Restate the entries below word for word, leaving nothing out.
--- EXTRACTED MATERIAL ---
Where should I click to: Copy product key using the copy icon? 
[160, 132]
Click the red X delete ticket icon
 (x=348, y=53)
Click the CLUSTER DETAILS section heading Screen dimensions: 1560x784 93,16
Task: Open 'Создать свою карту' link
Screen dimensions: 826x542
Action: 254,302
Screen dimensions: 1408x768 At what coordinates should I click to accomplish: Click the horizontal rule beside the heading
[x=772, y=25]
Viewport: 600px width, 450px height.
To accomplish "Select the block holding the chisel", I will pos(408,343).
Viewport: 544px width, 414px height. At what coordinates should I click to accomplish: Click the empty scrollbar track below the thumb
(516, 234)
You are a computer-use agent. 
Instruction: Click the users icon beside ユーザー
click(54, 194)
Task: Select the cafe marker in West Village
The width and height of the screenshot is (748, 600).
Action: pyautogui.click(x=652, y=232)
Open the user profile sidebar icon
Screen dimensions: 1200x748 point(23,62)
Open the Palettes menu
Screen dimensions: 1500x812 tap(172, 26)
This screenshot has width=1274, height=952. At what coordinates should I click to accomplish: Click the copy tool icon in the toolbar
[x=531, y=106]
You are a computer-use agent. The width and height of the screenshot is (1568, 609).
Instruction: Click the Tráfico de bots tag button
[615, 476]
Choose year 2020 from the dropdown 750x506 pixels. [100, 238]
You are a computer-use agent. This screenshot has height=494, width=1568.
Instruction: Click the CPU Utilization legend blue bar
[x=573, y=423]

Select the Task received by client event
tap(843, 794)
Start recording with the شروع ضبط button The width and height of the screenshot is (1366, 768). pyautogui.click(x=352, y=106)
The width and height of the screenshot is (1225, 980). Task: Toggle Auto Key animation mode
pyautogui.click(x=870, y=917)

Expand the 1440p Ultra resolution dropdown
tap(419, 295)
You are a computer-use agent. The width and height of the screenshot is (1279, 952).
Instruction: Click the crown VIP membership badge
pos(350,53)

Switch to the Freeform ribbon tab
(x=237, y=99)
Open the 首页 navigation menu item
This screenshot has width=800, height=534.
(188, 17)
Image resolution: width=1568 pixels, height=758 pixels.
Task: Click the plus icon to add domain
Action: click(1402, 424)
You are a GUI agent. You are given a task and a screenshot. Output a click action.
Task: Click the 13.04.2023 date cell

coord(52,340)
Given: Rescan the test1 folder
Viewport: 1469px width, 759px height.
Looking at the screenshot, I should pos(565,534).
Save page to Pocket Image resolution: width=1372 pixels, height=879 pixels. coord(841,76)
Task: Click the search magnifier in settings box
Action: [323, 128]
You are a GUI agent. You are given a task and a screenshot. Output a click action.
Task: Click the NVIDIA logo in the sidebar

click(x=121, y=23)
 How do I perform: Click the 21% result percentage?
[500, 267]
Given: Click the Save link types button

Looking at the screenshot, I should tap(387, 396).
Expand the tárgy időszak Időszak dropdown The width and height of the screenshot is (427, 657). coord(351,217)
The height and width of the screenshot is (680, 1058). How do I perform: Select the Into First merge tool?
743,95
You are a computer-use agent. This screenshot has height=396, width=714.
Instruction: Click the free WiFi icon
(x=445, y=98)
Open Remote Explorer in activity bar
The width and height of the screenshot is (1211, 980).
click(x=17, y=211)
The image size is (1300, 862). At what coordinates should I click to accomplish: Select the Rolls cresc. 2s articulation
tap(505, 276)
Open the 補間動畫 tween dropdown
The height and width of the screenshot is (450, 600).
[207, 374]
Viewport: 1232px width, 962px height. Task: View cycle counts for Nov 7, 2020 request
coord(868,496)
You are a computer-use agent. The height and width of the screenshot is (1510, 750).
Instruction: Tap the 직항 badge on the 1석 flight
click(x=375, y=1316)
---
_OUTPUT_
Where should I click to: Copy product key using the copy icon? 
[160, 132]
Click the red X delete ticket icon
 (x=348, y=53)
Click the CLUSTER DETAILS section heading Screen dimensions: 1560x784 93,16
Task: Open 'Создать свою карту' link
Screen dimensions: 826x542
Action: 254,302
Screen dimensions: 1408x768 At what coordinates should I click to accomplish: Click the horizontal rule beside the heading
[x=772, y=25]
Viewport: 600px width, 450px height.
To accomplish "Select the block holding the chisel", I will pos(408,343).
Viewport: 544px width, 414px height. At what coordinates should I click to accomplish: Click the empty scrollbar track below the thumb
(516, 234)
You are a computer-use agent. 
Instruction: Click the users icon beside ユーザー
click(54, 194)
Task: Select the cafe marker in West Village
The width and height of the screenshot is (748, 600).
Action: pyautogui.click(x=652, y=232)
Open the user profile sidebar icon
Screen dimensions: 1200x748 point(23,62)
Open the Palettes menu
Screen dimensions: 1500x812 tap(172, 26)
This screenshot has width=1274, height=952. At what coordinates should I click to accomplish: Click the copy tool icon in the toolbar
[x=531, y=106]
You are a computer-use agent. The width and height of the screenshot is (1568, 609).
Instruction: Click the Tráfico de bots tag button
[615, 476]
Choose year 2020 from the dropdown 750x506 pixels. [100, 238]
You are a computer-use agent. This screenshot has height=494, width=1568.
Instruction: Click the CPU Utilization legend blue bar
[x=573, y=423]

Select the Task received by client event
tap(843, 794)
Start recording with the شروع ضبط button The width and height of the screenshot is (1366, 768). pyautogui.click(x=352, y=106)
The width and height of the screenshot is (1225, 980). Task: Toggle Auto Key animation mode
pyautogui.click(x=870, y=917)

Expand the 1440p Ultra resolution dropdown
tap(419, 295)
You are a computer-use agent. The width and height of the screenshot is (1279, 952).
Instruction: Click the crown VIP membership badge
pos(350,53)

Switch to the Freeform ribbon tab
(x=237, y=99)
Open the 首页 navigation menu item
This screenshot has width=800, height=534.
(188, 17)
Image resolution: width=1568 pixels, height=758 pixels.
Task: Click the plus icon to add domain
Action: click(1402, 424)
You are a GUI agent. You are given a task and a screenshot. Output a click action.
Task: Click the 13.04.2023 date cell

coord(52,340)
Given: Rescan the test1 folder
Viewport: 1469px width, 759px height.
Looking at the screenshot, I should pos(565,534).
Save page to Pocket Image resolution: width=1372 pixels, height=879 pixels. coord(841,76)
Task: Click the search magnifier in settings box
Action: [323, 128]
You are a GUI agent. You are given a task and a screenshot. Output a click action.
Task: Click the NVIDIA logo in the sidebar

click(x=121, y=23)
 How do I perform: Click the 21% result percentage?
[500, 267]
Given: Click the Save link types button

Looking at the screenshot, I should tap(387, 396).
Expand the tárgy időszak Időszak dropdown The width and height of the screenshot is (427, 657). coord(351,217)
The height and width of the screenshot is (680, 1058). How do I perform: Select the Into First merge tool?
743,95
You are a computer-use agent. This screenshot has height=396, width=714.
Instruction: Click the free WiFi icon
(x=445, y=98)
Open Remote Explorer in activity bar
The width and height of the screenshot is (1211, 980).
click(x=17, y=211)
The image size is (1300, 862). At what coordinates should I click to accomplish: Select the Rolls cresc. 2s articulation
tap(505, 276)
Open the 補間動畫 tween dropdown
The height and width of the screenshot is (450, 600).
[207, 374]
Viewport: 1232px width, 962px height. Task: View cycle counts for Nov 7, 2020 request
coord(868,496)
You are a computer-use agent. The height and width of the screenshot is (1510, 750).
Instruction: Tap the 직항 badge on the 1석 flight
click(x=375, y=1316)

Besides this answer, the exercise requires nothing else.